APELAÇÃO CRIMINAL N° 616.224-9, DA 3ª VARA CRIMINAL DA COMARCA DE
PONTA GROSSA RELATORA1: JUÍZA LILIAN ROMERO
APELANTE: DEOLMIRA ORCALINA MADRUGA GNUTZMANN
APELADO: MINISTÉRIO PÚBLICO DO PARANÁ
PENAL. APELAÇÃO. CRIME DE INJÚRIA QUALIFICADA PELO PRECONCEITO.
ART. 140, §3º DO CP. DENÚNCIA QUE QUALIFICOU A CONDUTA DA RÉ COMO
DE RACISMO (ART. 20 DA LEI 7.716/89). SENTENÇA QUE DESCLASSIFICOU O
CRIME PARA O DO ART. 140, §3º DO CP. HIPÓTESE DE EMENDATIO LIBELLI
(ART. 383 DO CPP) E NÃO DE MUTATIO LIBELLI (ART. 384 CO CPP).
CERCEAMENTO DE DEFESA NÃO CARACTERIZADO. CAPITULAÇÃO DADA
PELO JUIZ ESCORREITA. CRIME CONTRA A HONRA. AÇÃO PENAL PRIVADA.

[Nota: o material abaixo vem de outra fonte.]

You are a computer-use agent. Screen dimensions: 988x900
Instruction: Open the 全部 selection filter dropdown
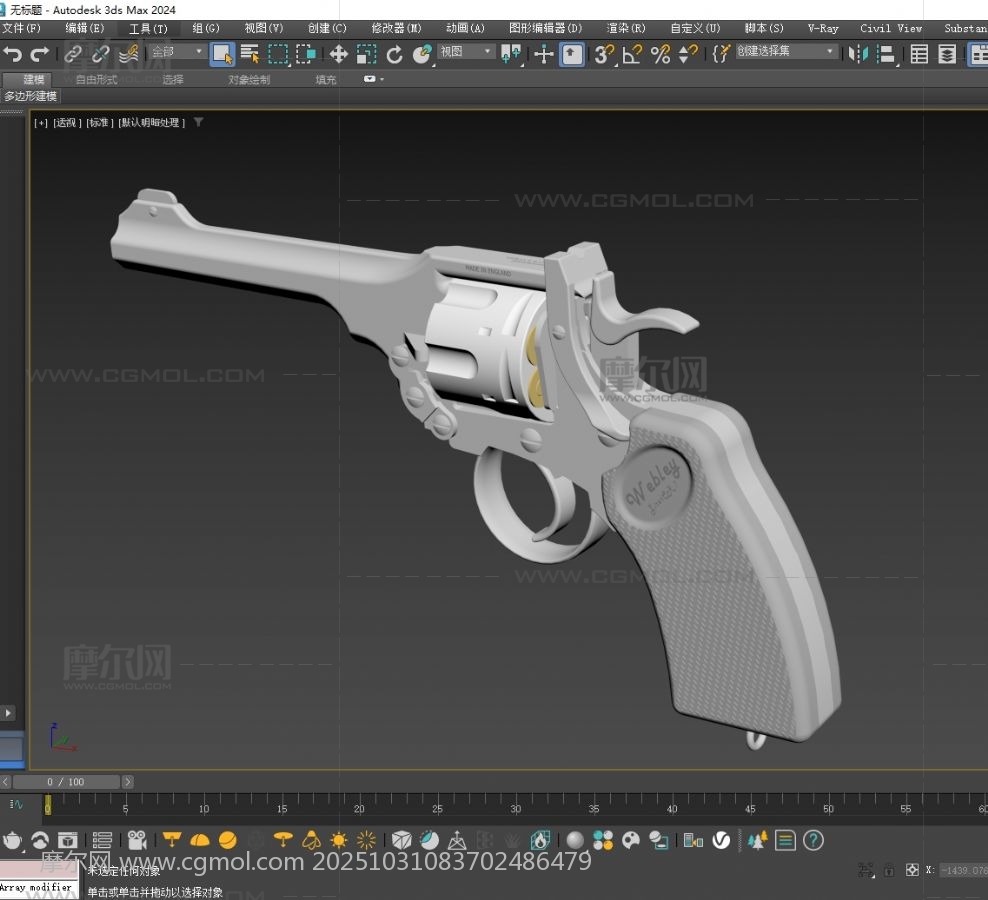tap(177, 52)
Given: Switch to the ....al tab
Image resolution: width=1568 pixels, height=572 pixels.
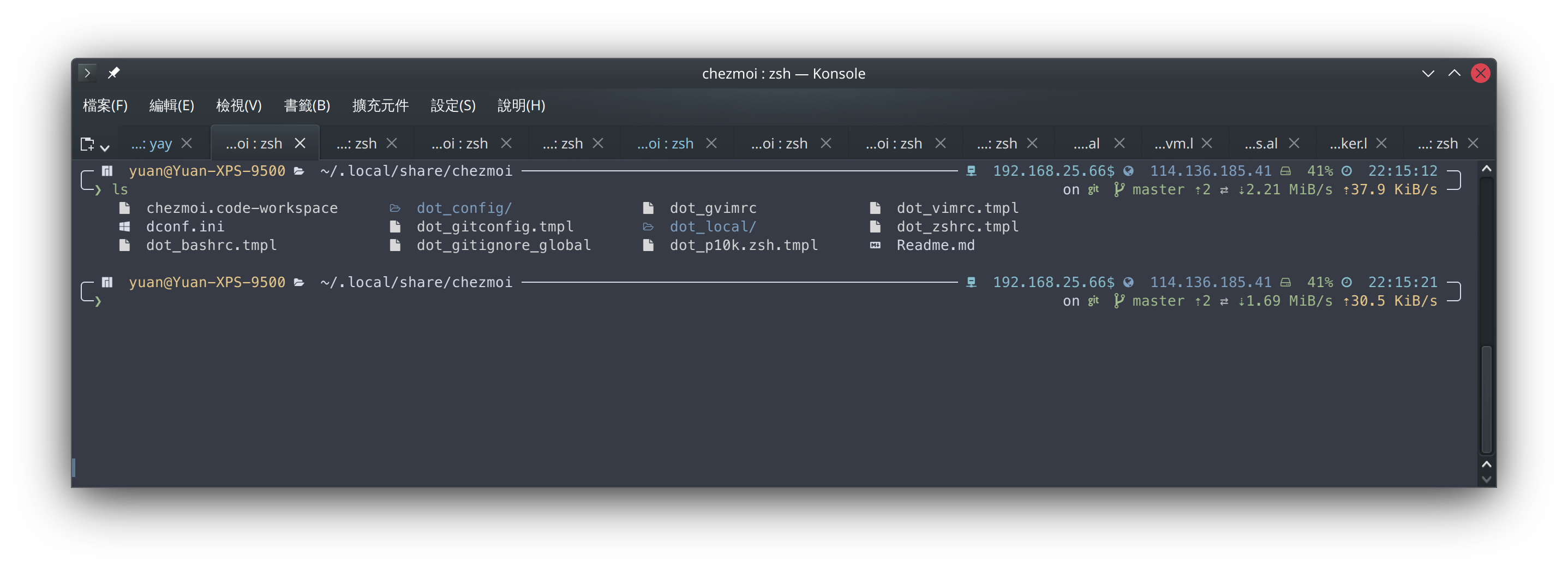Looking at the screenshot, I should tap(1086, 144).
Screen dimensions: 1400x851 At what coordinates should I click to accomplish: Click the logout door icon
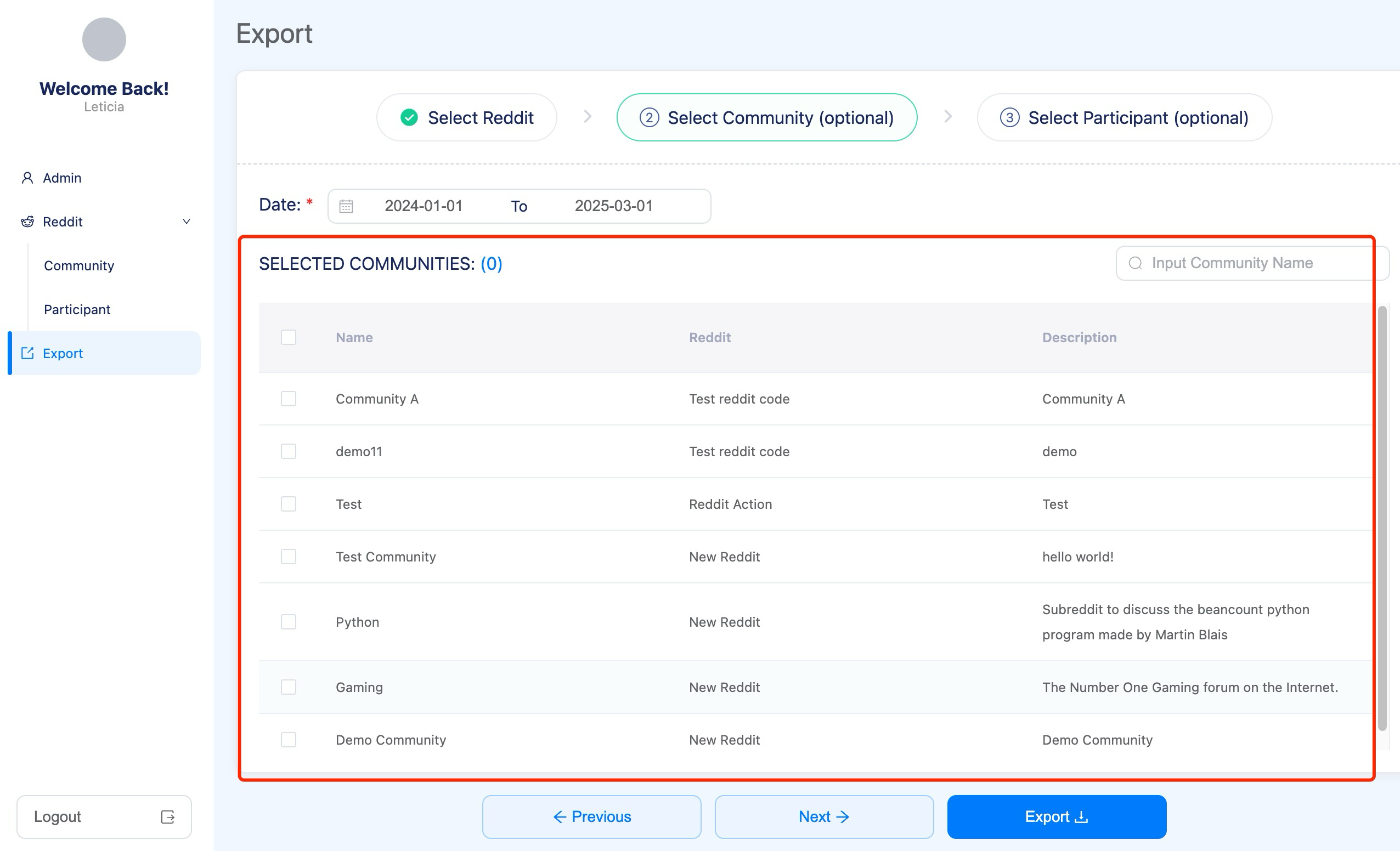(168, 817)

VÍTIMA MENOR DE IDADE. NÃO EXERCÍCIO, PELA GENITORA E
REPRESENTANTE LEGAL, DO DIREITO DE OFERECER QUEIXA-CRIME, NO
PRAZO DE SEIS MESES. ART. 103, C.C. ART. 145 DO CP. DECADÊNCIA DO
DIREITO DECLARADA, EXCLUSIVAMENTE EM RELAÇÃO À GENITORA.
CONDENAÇÃO AFASTADA. EXTINÇÃO DA PUNIBILIDADE NÃO DECLARADA,
COM RESSALVA DO DIREITO DE A VÍTIMA, AO ALCANÇAR A MAIORIDADE,
PODER EXERCER O DIREITO DE OFERECER A QUEIXA-CRIME. NOVA
REDAÇÃO DADA AO PARÁGRAFO ÚNICO DO ART. 145 DO CP PELA LEI 12.033,
DE 29.09.2009. APLICAÇÃO RETROATIVA NO CASO INVIÁVEL PORQUE SE
DARIA EM PREJUÍZO DA RÉ. RECURSO PREJUDICADO.
1. “A imputação de termos pejorativos referentes à raça do ofendido, com o nítido
intuito de lesão à honra deste, importa no crime de injúria qualificada pelo uso de
elemento racial, e não de racismo.” (STJ-6ª Turma, RHC 18.620/PR, Rel. Min. Maria
Thereza de Assis Moura, julg. 14.10.2008 2. Na emendatio libelli (art. 383 do CPP) o
juiz confere aos fatos capitulação diversa da denúncia, com base exclusivamente nos
elementos nela descritos, enquanto na mutatio libelli (art. 384 do CPP) a nova
definição jurídica decorre de novo elemento ou circunstância, não contido na narrativa
da inicial acusatória. Na emendatio, não há necessidade de aditamento da denúncia,
nem de intimação prévia da parte acusada.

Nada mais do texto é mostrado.